Tabii ki bunlar mazeret değil. Sadece bu otobüsler için 5 milyon Euro kullanıldı. 4 milyara yakın borç ödedik. Bir kuruş bankaya da borçlanmadık. Kredi sözleşmemizi imzaladığımız günden bugüne kadar kur farklarının Belediyemize getirdiği ek yük maalesef yaklaşık 300 milyon lira oldu. Uzun süredir ulaşım fiyatlarında zam yapmama konusunda direniyoruz. Mevcut ekonomik şartlar ve gider maliyetlerindeki artışları göz önüne aldığımızda, toplu taşıma ücretinin 6 liranın üzerinde olması gerekiyordu. Çılgın projelere para harcayabilirsiniz ama bizim önceliğimiz insan ve insan sağlığıdır.”

“Belediyenin köylere internet götürmesi önemli”

İYİ Parti Genel Başkanı Meral Akşener de Millet İttifakı’nın kazandığı belediyelerin gerçekleştirdiği somut çalışmaların, hükümetin “seçmenlerin oylarıyla” ve demokrasiyle iktidardan gönderilmesinin yolunu açacağını dile getirdi.
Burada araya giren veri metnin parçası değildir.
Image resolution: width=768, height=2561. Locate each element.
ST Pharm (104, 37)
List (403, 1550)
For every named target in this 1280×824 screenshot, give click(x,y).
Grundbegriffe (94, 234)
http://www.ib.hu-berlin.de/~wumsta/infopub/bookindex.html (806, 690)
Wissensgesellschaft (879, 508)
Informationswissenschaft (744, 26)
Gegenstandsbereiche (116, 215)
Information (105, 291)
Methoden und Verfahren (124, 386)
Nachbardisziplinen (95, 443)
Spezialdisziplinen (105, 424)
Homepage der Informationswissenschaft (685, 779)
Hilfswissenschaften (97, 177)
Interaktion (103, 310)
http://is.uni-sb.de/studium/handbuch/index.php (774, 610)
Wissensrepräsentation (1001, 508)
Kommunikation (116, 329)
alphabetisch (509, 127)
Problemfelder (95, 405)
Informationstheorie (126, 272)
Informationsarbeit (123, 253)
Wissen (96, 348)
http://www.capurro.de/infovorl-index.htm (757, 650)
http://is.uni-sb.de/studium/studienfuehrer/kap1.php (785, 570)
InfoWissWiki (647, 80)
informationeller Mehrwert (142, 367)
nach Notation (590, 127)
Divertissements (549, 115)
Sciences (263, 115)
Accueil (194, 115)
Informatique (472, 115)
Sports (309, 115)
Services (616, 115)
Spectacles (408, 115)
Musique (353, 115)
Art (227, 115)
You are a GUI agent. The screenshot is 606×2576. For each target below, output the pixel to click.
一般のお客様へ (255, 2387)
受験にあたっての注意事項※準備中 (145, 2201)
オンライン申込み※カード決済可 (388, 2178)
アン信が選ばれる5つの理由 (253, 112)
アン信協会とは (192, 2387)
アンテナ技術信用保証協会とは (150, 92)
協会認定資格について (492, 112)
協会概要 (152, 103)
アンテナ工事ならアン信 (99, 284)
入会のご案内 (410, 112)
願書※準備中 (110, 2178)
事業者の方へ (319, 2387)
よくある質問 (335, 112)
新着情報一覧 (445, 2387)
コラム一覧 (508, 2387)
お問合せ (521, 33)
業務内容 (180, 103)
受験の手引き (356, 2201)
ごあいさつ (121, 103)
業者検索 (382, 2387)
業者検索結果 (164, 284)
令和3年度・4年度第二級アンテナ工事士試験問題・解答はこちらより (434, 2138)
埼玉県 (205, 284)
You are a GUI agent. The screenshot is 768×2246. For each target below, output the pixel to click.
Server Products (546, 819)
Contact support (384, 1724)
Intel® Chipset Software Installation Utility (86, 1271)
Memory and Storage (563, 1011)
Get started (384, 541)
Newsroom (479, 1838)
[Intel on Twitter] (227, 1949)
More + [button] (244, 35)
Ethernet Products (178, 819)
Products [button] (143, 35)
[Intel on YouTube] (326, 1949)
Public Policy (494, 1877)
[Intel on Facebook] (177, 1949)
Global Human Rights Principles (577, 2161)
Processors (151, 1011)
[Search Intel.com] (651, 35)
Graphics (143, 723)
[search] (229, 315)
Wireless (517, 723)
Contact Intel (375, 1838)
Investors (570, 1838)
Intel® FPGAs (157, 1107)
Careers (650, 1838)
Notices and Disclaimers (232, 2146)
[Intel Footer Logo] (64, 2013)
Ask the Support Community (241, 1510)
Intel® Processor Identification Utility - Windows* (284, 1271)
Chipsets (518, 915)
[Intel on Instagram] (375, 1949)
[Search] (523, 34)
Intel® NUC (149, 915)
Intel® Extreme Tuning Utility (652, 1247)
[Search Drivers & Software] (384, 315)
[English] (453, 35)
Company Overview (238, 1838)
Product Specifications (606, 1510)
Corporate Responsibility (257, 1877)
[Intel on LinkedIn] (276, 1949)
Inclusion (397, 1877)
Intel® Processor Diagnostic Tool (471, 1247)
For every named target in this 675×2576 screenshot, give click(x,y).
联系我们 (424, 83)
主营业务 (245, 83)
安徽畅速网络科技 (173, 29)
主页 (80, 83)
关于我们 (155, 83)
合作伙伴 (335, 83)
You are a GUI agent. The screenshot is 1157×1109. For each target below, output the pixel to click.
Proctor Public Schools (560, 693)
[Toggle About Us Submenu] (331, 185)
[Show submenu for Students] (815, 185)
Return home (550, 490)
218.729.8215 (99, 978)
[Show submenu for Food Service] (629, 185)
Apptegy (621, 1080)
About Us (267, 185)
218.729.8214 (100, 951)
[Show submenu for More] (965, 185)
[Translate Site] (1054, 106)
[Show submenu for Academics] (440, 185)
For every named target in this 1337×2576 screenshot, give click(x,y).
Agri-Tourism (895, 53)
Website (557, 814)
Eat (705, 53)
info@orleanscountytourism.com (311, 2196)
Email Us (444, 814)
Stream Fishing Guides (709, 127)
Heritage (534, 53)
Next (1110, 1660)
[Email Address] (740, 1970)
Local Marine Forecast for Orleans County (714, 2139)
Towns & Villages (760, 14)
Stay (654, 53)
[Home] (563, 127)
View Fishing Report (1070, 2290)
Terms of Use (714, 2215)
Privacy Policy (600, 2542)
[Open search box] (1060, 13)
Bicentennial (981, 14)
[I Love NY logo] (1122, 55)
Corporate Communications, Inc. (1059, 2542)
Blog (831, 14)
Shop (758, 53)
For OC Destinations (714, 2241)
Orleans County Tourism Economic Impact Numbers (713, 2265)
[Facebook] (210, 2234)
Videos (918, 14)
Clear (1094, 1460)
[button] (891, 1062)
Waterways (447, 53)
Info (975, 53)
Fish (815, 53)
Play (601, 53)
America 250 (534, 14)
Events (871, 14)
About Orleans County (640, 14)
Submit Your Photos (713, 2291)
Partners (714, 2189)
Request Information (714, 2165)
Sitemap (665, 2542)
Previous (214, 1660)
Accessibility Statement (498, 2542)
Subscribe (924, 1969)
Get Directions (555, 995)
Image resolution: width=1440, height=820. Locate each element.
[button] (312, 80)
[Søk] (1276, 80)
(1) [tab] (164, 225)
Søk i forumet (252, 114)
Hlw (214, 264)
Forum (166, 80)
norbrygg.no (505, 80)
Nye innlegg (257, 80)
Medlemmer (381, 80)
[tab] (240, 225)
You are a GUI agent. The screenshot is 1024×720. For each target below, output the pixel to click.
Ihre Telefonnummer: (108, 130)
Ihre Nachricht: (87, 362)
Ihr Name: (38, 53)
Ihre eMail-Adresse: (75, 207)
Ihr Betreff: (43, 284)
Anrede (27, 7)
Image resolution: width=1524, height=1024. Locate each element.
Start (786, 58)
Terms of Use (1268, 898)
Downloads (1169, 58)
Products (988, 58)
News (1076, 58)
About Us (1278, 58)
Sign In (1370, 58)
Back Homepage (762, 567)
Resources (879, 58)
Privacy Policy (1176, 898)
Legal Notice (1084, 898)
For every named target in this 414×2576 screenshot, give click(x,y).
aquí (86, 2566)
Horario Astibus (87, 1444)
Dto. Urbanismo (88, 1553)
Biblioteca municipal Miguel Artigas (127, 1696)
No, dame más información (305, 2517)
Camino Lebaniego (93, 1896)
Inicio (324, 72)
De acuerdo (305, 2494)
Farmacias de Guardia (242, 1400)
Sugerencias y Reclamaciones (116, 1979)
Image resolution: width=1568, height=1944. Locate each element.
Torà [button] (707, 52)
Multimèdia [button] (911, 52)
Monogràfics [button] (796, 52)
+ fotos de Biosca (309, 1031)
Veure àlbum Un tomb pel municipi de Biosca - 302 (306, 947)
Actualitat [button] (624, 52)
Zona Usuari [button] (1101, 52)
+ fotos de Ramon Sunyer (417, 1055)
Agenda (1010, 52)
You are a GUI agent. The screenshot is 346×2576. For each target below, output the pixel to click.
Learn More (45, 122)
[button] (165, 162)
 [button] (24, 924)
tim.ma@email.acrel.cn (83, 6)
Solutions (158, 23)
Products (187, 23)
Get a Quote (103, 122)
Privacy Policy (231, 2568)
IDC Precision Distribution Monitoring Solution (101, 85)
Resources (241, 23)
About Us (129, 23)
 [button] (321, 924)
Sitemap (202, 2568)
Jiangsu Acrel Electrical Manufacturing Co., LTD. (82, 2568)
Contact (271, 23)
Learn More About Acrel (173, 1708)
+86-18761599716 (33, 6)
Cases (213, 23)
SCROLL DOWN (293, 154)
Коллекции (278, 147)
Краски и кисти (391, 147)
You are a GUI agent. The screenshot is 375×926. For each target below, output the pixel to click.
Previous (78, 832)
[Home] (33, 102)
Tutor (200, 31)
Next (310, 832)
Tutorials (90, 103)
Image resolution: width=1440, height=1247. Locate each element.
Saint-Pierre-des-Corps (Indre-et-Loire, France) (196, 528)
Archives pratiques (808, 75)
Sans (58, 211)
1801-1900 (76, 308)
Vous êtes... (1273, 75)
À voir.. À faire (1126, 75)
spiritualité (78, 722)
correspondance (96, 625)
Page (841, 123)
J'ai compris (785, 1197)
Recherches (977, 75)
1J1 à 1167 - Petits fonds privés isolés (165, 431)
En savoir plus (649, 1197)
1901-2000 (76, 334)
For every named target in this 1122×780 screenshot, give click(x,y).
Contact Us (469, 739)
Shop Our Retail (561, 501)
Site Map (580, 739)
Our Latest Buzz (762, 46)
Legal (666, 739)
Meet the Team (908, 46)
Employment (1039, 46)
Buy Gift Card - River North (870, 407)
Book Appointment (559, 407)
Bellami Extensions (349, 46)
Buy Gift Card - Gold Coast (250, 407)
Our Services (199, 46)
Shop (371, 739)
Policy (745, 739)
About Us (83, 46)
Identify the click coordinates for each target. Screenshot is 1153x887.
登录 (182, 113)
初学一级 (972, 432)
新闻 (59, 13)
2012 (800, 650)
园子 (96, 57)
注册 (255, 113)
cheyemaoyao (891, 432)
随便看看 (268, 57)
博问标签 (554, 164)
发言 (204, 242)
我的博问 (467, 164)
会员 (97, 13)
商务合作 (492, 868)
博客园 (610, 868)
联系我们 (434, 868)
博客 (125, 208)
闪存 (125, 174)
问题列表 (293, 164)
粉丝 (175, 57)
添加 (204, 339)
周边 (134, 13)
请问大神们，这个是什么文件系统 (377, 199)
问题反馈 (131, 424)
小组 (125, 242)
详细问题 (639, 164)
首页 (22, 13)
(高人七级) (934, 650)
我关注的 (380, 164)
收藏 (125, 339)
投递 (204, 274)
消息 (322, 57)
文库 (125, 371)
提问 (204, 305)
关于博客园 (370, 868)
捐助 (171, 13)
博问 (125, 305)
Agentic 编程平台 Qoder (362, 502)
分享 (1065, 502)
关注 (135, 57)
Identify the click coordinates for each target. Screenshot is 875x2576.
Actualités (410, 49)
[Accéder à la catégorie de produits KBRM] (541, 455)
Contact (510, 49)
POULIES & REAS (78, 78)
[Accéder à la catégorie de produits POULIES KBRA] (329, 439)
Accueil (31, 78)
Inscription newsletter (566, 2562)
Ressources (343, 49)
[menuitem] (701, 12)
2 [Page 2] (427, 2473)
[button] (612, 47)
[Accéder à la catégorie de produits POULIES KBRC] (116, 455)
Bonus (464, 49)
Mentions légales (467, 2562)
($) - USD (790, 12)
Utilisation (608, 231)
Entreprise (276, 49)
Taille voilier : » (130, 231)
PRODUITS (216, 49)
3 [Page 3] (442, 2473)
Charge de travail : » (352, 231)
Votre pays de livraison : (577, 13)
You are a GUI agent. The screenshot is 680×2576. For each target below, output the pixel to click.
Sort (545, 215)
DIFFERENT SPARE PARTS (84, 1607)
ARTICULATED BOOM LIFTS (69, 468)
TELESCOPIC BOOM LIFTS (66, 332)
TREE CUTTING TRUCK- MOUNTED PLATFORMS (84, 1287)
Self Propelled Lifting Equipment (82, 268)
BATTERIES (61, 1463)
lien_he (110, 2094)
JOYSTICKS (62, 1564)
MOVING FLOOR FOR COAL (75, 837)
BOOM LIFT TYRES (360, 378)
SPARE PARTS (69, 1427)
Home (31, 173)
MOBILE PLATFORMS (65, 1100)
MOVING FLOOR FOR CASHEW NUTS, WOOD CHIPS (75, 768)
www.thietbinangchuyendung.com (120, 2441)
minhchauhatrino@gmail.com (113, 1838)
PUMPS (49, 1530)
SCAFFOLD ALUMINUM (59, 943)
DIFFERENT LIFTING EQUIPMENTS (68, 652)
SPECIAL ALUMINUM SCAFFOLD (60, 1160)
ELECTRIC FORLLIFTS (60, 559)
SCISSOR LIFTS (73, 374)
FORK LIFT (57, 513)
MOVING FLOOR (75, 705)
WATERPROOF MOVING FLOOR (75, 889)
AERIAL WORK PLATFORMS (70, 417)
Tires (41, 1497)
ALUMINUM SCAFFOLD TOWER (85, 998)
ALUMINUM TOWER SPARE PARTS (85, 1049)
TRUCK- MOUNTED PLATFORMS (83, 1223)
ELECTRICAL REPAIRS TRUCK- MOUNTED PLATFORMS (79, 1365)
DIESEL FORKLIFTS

Ankara Büyükşehir Belediyesi’nin köylere internet götürmesinin önemli olduğunu vurgulayan Akşener, COVID-19 salgını nedeniyle yüz yüze eğitime ara verilen dönemde imkansızlıklar nedeniyle okuma yazma öğrenemeyen çocukların okul başladıktan sonra “öğrenme güçlüğü yaşadıkları” ve bu nedenle rehabilitasyon merkezlerine gönderildiklerini söyledi. Akşener, “Umarım ki saraylarda yaşayanlar sizin ayağınıza çelme takmak yerine bu çalışmaları örnek alırlar ve Türkiye genelinde bu haksızlığın, hukuksuzluğun, acımasızlığın önüne geçerler” dedi.

Konuşmaların ardından CHP Genel Başkanı Kılıçdaroğlu, İYİ Parti Genel Başkanı Akşener, Demokrat Parti Genel Başkanı Uysal ve Ankara Büyükşehir Belediye Başkanı Yavaş otobüsleri inceledi.